“This was better than Disney World! Do we get to come back?” a Cedar Point Elementary School student exclaimed after visiting the Qualcomm Thinkabit Lab at Virginia Tech back in April.

Cedar Point Principal Mark Marinoble, a Virginia Tech Class of 1995 graduate, felt the same excitement as his students when he visited the Thinkabit Lab himself.

“I had so much fun that night I had trouble sleeping,” Marinoble said.

Marinoble, who’s now enrolled as a Virginia Tech doctoral student in Falls Church, Virginia, was inspired to bring his students to the lab after one of his professors took his class on a visit. Marinoble and his classmates built robo-crafts and worked with servo motors.

After the elementary school field trip, the excitement among Marinoble’s fourth and fifth graders was contagious. Fourth-grade teacher Adair Solomon couldn’t get the visit out of her head.

“When the kids left, I’ll never forget … they were screaming, ‘This was the best field trip ever!’” Solomon said. “So that’s when the wheels started spinning in my head.”

A few weeks after visiting the lab, Solomon met with Marinoble.

“Ms. Solomon was changed by it,” Marinoble said. “She said, ‘I’ll do whatever it takes. I want to try to bring a lab like that here. What could we do?’”
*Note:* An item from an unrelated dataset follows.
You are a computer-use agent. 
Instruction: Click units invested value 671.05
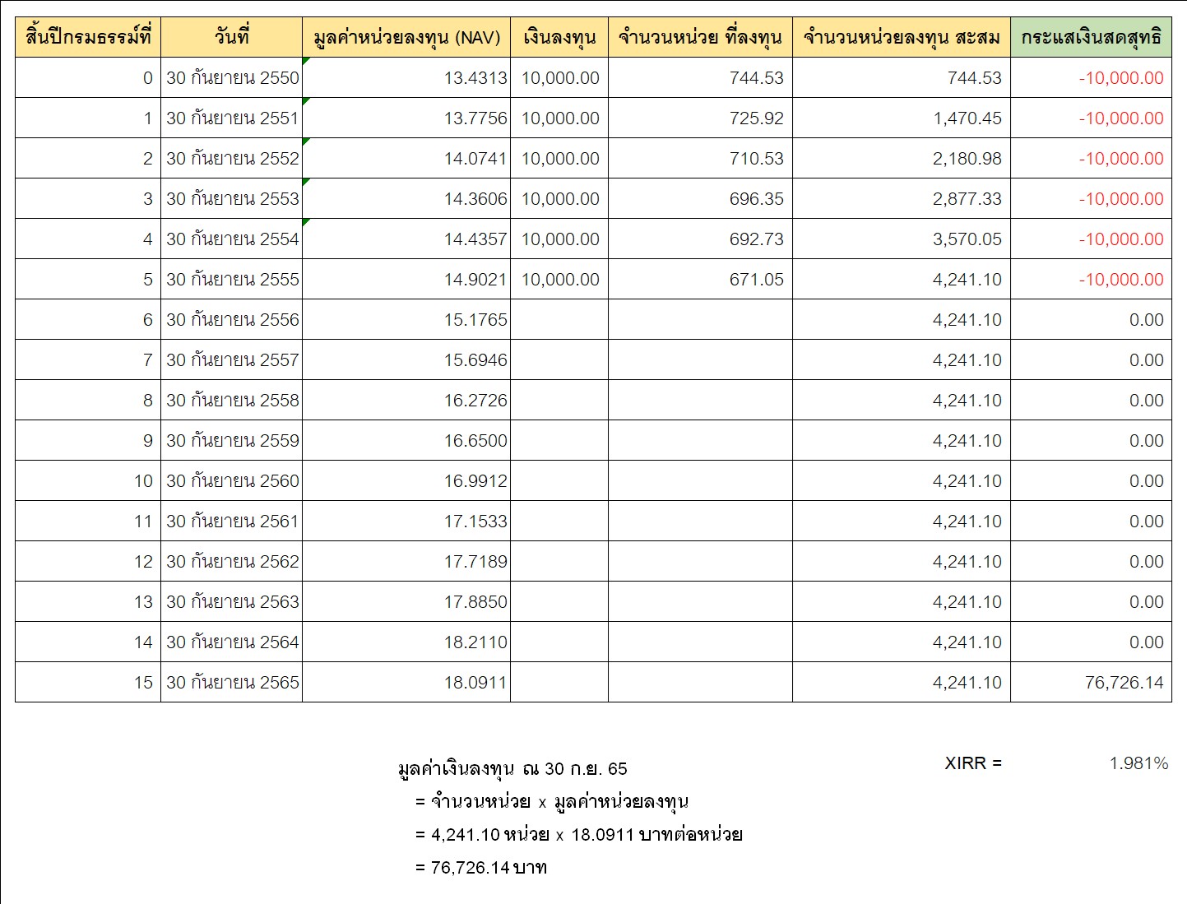[756, 280]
Marinoble and Solomon then got together with Thinkabit Lab Director Jim Egenrieder and representatives from Qualcomm Incorporated to see how they could bring a Thinkabit Lab to their school in Prince William County, Virginia.

“We were a little bit nervous about it,” Marinoble said. “They actually approached us saying, ‘We’re interested in collaborating with your school on our expansion efforts. Would you be interested?’”
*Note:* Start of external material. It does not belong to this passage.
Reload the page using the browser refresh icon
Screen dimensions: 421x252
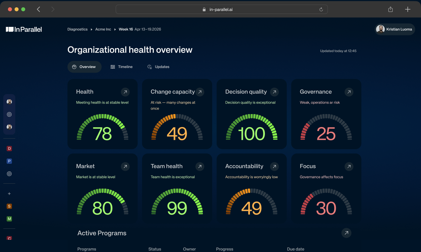(321, 9)
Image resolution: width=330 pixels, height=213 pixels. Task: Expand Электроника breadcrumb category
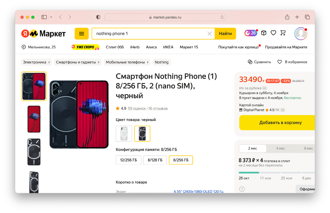click(x=37, y=62)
Cedar Point is one of the first schools in Virginia to get its own version of the Thinkabit Lab. Just like that, Solomon and her husband began working on setting up and painting the labs at Cedar Point over the summer before the 2017 school year.
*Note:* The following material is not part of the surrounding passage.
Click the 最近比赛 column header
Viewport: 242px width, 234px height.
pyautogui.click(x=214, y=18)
“It was a blast because we’re empty nesters,” Solomon said. “[Qualcomm] gave us a design framework to build the lab — the ideas, the paint colors, everything they do.”

The lab was ready when the students returned to school after summer vacation. Since then, students from every grade level have spent time in the lab.

The students work on a variety of different projects. The fourth- and fifth-grade classes do more coding and robotics-type activities, while the younger grades work on engineering and simple machine concepts, and create inventions.

“It’s amazing what they come up with because there’s not a lot of prescription,” Solomon said.

Visiting the Thinkabit Lab changed Solomon’s life in more ways than one. After the trip, she finished up being a fourth-grade teacher and transitioned into becoming the STEAM (Science, Technology, Engineering, Art, and Mathematics) teacher for the 2017 school year. She’s the familiar face in the Tech lab for the children.

“Everything we do is meaningful and purposeful in this room. It’s not just fun,” Solomon said.

Most are familiar with the acronym STEM (science, technology, engineering, and mathematics), but as a STEAM teacher, Solomon believes the A in STEAM is often forgotten.

“I think art is almost always included, you just don’t realize you’re doing it,” Solomon said.

Solomon said the students are already gaining many skills from being the lab.

“My biggest takeaway truly is collaboration,” Solomon said. “I love seeing kids get to this frustrational level, but rather than fall apart, they end up working through it.”

Marinoble and the staff at Cedar Point are focusing on a growth mindset. He believes students need opportunities to work through initial failures as part of the learning process.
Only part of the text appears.